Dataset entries
--------

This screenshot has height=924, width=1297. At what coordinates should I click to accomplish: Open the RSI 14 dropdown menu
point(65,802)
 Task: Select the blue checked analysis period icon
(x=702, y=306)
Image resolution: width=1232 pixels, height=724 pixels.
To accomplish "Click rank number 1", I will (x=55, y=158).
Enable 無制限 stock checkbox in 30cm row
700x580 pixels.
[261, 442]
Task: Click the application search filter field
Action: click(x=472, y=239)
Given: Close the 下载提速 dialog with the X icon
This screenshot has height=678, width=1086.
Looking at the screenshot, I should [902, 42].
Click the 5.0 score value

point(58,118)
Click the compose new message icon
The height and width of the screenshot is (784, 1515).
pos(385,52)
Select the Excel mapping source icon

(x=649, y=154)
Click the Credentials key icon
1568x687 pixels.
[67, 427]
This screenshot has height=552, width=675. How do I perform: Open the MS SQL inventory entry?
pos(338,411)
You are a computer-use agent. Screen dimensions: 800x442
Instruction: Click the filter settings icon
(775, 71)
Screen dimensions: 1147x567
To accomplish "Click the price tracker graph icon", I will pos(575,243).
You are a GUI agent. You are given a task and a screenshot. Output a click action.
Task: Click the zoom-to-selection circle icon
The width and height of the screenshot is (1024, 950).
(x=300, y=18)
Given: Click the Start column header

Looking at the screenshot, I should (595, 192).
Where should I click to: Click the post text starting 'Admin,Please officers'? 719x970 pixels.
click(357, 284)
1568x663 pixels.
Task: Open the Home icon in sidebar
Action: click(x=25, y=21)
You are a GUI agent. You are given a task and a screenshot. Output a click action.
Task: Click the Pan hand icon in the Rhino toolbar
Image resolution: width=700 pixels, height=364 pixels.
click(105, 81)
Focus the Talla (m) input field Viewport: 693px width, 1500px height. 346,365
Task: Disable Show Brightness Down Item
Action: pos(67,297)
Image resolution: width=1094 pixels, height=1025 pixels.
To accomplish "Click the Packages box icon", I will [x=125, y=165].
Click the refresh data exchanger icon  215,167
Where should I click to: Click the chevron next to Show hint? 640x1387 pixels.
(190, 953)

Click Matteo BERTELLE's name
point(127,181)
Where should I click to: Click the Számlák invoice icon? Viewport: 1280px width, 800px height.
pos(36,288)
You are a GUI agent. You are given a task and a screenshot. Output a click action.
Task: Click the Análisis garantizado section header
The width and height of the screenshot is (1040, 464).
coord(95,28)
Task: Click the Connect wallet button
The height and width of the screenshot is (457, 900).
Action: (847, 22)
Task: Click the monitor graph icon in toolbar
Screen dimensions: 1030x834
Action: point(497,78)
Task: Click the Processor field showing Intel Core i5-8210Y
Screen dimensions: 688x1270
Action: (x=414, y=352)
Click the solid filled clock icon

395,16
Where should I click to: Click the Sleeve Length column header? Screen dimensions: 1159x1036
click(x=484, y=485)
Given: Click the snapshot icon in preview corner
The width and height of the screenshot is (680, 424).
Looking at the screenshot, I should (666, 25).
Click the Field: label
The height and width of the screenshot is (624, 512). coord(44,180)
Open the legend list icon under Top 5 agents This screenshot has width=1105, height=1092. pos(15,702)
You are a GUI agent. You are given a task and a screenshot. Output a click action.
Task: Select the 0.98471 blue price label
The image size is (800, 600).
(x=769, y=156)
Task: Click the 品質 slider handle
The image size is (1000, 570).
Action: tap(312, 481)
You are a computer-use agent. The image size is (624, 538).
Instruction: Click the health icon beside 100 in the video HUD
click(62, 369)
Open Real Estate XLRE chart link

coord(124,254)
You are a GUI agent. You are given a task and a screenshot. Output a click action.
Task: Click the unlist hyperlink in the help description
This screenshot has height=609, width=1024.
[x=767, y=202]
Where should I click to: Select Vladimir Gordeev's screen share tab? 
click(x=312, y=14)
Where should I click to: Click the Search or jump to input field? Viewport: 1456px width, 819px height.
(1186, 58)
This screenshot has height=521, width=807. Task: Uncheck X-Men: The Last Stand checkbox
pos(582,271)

--------

» Problem
Look through the records and gather each line with the word "graph".

» Result
To accomplish "Click the price tracker graph icon", I will pos(575,243).
Task: Click the monitor graph icon in toolbar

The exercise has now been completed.